[Data records Boundary: Start]

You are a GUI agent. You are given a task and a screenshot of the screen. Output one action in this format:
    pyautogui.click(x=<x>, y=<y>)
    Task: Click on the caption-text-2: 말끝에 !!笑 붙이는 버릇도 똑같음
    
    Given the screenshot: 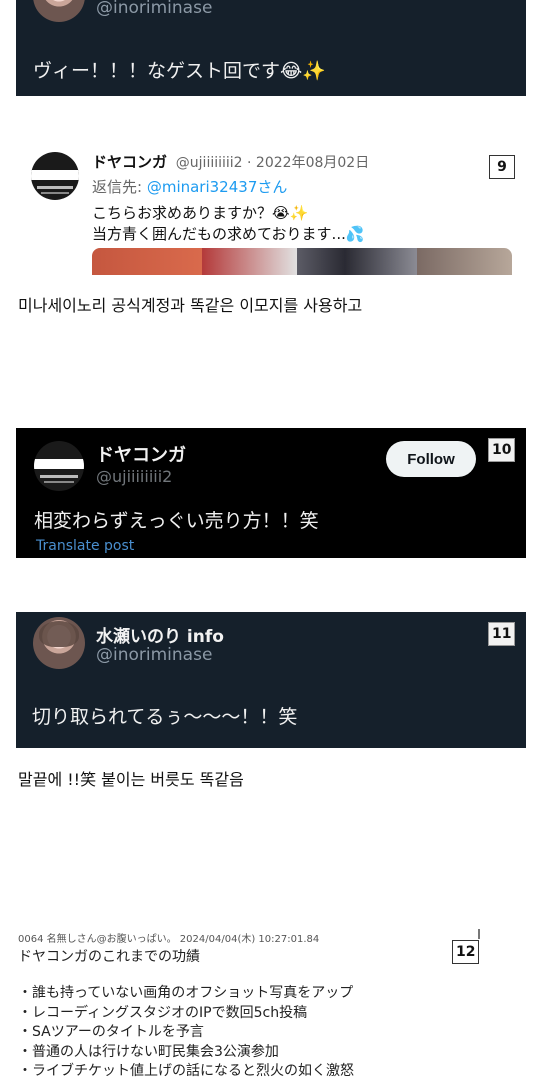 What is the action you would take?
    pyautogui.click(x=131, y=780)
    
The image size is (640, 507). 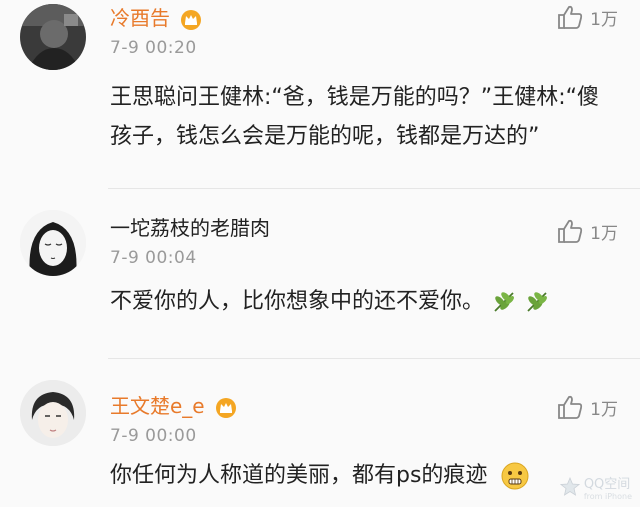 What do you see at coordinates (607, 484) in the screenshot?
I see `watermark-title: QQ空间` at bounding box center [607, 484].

[Data records Boundary: End]

:: Task brief ::
Convert the lines from the start of the rows up to and including the line with "Task: Click on" into a Markdown table with the columns No. and Line, leaving out any blank lines.

:: Result for this exercise ::
| No. | Line |
|---|---|
| 1 | You are a GUI agent. You are given a task and a screenshot of the screen. Output one action in this format: |
| 2 |     pyautogui.click(x=<x>, y=<y>) |
| 3 |     Task: Click on the caption-text-2: 말끝에 !!笑 붙이는 버릇도 똑같음 |